• [Exercise] Swap "Instruction" for "Directive" in the stretch from the start of the entries through the line containing "I will pos(202,292).", and give those lines back with nothing else changed.

* Begin *

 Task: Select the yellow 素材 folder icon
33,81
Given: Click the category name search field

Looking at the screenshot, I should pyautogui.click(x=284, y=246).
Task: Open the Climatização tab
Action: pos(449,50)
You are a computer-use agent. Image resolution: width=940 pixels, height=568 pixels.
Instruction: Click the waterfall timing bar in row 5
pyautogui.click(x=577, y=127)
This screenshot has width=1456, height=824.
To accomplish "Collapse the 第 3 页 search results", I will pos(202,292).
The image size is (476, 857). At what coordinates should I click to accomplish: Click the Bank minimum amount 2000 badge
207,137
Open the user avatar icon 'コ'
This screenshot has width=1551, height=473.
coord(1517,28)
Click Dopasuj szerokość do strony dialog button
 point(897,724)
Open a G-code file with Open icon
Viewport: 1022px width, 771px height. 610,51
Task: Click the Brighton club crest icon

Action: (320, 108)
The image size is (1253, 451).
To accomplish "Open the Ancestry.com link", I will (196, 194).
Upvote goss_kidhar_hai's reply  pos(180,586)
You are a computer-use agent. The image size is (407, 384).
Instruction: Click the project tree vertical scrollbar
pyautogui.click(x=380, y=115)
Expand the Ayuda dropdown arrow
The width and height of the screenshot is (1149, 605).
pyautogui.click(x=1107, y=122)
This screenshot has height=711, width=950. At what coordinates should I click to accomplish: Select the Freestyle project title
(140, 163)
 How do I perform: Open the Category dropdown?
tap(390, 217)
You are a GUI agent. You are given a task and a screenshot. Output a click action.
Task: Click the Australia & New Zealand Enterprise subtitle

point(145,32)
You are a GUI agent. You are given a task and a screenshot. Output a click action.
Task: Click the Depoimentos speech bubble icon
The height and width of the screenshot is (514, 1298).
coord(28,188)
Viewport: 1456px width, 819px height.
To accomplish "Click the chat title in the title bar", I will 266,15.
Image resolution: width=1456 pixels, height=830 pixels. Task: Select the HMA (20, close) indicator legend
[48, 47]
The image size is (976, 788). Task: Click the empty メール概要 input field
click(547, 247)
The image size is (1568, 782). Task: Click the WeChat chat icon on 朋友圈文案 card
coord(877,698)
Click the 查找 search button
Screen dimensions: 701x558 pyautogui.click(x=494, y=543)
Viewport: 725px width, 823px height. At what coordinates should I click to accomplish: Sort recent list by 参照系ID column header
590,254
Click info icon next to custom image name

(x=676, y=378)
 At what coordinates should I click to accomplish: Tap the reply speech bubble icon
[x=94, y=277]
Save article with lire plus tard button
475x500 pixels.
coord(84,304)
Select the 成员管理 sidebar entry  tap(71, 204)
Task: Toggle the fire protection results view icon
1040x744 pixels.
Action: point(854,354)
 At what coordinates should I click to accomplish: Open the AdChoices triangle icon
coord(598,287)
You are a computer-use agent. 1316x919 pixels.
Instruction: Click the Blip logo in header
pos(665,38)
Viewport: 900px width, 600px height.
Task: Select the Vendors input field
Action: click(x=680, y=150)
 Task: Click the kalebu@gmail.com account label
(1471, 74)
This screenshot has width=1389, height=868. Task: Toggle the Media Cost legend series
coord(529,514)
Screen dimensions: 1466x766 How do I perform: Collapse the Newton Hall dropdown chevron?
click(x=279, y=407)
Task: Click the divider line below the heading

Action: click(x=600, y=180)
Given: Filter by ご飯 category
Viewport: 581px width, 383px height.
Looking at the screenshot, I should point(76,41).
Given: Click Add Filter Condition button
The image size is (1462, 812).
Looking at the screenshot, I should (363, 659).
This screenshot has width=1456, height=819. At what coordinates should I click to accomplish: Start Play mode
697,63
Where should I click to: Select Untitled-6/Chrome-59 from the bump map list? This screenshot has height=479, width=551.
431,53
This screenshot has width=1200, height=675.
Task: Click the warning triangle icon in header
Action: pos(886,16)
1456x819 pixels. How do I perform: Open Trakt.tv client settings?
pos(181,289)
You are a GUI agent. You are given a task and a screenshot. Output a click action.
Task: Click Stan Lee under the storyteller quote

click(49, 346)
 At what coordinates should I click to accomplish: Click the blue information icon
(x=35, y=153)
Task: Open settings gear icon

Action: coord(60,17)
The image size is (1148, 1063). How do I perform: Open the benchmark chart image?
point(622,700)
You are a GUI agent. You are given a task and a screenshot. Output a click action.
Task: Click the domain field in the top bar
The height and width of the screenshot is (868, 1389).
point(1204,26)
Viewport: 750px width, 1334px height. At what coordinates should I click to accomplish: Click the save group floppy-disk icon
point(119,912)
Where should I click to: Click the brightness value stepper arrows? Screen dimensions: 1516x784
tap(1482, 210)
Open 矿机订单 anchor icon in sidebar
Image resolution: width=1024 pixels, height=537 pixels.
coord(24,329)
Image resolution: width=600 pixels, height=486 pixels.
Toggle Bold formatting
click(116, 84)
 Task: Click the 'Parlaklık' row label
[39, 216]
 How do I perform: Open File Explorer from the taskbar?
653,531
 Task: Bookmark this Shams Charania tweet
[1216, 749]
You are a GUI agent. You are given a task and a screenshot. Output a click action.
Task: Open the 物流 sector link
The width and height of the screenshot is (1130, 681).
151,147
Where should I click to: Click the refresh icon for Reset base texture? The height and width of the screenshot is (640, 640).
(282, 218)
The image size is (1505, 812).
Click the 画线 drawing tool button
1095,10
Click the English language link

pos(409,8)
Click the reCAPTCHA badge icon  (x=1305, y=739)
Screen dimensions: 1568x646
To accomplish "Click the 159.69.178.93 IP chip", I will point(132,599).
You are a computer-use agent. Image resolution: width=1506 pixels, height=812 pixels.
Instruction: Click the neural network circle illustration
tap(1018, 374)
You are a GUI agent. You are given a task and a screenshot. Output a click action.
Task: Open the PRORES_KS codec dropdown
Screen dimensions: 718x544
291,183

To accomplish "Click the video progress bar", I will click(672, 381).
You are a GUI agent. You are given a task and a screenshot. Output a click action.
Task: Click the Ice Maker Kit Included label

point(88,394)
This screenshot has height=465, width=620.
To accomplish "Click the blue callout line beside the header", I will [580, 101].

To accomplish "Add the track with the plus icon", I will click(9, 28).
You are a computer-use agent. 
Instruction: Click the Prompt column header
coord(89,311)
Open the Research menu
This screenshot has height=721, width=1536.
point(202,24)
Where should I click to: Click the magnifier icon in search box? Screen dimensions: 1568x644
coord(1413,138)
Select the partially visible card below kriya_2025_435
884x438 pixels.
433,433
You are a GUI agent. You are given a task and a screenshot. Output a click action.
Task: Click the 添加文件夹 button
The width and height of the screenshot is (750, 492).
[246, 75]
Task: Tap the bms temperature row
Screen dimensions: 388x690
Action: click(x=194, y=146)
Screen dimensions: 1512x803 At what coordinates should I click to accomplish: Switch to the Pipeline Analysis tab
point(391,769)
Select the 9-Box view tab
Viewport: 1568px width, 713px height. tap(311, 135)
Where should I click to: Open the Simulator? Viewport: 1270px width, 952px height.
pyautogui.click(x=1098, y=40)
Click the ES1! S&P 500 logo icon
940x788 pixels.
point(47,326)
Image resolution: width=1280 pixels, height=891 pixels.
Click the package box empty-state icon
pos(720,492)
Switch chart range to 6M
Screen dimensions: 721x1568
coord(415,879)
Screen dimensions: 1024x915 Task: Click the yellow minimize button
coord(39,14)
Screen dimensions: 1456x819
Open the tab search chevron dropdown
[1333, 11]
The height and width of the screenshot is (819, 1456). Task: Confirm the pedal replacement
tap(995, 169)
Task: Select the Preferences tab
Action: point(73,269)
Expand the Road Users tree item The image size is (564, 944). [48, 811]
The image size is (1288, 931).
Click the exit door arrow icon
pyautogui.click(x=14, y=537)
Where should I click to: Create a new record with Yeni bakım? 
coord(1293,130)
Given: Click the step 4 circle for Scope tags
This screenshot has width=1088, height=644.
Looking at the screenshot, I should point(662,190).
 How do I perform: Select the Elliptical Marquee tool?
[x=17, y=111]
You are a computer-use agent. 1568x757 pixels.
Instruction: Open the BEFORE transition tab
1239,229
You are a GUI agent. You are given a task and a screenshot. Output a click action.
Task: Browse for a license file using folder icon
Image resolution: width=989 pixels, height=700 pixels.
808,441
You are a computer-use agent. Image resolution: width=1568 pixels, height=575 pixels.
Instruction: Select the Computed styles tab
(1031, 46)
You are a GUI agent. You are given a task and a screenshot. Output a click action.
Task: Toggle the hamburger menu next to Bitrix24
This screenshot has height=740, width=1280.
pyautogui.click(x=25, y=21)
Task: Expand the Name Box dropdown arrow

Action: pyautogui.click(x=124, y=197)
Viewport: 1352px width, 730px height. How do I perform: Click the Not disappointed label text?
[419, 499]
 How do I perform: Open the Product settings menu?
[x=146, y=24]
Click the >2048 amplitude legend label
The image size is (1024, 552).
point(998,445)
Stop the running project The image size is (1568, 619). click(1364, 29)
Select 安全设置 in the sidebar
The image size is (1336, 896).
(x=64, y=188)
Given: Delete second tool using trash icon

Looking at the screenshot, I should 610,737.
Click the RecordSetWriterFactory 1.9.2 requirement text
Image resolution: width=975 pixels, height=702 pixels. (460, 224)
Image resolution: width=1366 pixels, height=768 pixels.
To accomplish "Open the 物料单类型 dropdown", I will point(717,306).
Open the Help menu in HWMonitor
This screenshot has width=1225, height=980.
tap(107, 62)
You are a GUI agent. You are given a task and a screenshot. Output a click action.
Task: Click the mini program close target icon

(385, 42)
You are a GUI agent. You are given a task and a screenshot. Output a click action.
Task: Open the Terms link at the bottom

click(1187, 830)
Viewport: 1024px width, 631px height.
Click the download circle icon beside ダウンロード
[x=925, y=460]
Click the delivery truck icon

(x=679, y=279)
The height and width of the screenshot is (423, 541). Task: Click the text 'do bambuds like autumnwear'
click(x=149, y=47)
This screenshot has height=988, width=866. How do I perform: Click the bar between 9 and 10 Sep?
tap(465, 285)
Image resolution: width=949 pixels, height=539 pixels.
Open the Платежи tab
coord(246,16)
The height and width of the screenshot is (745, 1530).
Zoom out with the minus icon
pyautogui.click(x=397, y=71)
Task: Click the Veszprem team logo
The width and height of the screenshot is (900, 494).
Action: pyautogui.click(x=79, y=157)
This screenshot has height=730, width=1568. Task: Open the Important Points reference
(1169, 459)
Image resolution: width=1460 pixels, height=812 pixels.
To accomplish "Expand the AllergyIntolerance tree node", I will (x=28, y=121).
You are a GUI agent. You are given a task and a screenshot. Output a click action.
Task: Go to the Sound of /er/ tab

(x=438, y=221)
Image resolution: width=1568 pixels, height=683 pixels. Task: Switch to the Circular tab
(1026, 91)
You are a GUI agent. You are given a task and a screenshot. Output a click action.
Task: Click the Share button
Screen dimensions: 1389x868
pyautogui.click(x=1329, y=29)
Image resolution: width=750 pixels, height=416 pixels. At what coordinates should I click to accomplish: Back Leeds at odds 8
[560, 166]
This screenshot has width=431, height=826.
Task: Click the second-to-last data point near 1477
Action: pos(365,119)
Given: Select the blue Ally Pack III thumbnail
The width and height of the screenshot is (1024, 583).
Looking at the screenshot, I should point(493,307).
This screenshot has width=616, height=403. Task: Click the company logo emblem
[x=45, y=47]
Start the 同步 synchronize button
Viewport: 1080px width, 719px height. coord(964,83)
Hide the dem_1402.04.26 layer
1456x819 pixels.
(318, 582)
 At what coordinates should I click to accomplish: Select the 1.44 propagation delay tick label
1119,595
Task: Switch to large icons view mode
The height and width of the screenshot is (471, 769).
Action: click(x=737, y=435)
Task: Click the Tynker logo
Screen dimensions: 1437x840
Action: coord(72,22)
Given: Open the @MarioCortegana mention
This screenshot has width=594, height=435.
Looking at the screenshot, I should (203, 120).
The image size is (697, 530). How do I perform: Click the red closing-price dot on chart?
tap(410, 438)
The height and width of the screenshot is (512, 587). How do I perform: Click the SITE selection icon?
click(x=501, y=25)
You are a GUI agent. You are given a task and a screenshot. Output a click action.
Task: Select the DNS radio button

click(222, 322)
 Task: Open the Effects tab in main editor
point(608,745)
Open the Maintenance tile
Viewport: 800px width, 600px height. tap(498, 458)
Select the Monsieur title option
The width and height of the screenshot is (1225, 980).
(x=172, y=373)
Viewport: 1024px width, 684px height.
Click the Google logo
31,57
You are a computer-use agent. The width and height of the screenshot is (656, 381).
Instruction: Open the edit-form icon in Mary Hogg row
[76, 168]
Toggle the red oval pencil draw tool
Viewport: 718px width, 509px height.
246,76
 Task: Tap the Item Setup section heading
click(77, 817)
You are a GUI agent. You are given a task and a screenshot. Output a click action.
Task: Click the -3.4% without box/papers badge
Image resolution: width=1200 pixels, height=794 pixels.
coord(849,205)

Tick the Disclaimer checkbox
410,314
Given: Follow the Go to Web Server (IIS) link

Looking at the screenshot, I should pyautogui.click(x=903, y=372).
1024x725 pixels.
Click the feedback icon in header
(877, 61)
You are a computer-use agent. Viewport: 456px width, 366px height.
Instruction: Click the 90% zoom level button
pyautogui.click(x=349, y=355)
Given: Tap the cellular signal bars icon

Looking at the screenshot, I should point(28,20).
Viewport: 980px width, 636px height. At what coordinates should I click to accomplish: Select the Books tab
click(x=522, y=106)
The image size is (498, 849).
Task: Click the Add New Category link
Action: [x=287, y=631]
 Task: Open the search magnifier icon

* End *

• [Output below]
 Task: Select the yellow 素材 folder icon
33,81
Given: Click the category name search field

Looking at the screenshot, I should pyautogui.click(x=284, y=246).
Task: Open the Climatização tab
Action: pos(449,50)
You are a computer-use agent. Image resolution: width=940 pixels, height=568 pixels.
Directive: Click the waterfall timing bar in row 5
pyautogui.click(x=577, y=127)
This screenshot has width=1456, height=824.
To accomplish "Collapse the 第 3 页 search results", I will pos(202,292).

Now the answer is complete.